● Data provided:

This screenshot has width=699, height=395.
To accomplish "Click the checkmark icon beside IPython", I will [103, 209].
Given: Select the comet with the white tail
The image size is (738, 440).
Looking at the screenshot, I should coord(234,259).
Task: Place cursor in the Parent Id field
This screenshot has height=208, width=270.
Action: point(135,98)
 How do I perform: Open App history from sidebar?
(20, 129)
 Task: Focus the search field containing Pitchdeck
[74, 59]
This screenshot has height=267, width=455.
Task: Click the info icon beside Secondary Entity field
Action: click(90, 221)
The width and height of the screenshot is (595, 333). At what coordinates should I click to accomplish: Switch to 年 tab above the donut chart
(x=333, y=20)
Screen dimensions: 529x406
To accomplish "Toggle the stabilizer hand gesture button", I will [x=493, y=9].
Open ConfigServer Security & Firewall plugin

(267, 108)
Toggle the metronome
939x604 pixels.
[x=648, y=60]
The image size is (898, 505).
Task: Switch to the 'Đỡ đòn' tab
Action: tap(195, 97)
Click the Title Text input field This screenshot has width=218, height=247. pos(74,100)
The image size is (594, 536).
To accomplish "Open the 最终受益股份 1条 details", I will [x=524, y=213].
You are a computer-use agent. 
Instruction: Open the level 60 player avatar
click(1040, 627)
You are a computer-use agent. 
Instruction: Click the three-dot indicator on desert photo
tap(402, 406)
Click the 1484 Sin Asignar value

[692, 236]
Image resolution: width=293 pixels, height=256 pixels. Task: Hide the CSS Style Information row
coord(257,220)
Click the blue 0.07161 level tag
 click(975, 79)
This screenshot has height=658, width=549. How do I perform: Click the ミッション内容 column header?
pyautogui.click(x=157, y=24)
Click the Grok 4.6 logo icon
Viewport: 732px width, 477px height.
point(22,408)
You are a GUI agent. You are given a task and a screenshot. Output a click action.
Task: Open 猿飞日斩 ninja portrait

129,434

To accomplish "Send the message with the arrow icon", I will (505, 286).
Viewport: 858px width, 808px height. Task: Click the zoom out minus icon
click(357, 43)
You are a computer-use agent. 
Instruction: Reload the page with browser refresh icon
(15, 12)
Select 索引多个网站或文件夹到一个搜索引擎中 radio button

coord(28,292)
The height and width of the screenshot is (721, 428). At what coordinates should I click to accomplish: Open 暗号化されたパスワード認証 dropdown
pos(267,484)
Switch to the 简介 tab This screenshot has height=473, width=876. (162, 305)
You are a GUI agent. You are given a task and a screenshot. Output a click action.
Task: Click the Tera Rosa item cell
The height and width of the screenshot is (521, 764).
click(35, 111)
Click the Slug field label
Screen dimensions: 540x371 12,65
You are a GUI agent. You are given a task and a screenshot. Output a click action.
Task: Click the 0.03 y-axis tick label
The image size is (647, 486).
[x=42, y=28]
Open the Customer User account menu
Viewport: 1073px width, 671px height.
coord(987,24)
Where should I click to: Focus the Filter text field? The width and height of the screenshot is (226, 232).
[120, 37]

● Exercise directions: Look through the material above. Copy each line where the word "will" appears.

● Result of this exercise:
To accomplish "Click the checkmark icon beside IPython", I will [103, 209].
To accomplish "Toggle the stabilizer hand gesture button", I will [x=493, y=9].
To accomplish "Open the 最终受益股份 1条 details", I will [x=524, y=213].
To accomplish "Send the message with the arrow icon", I will (505, 286).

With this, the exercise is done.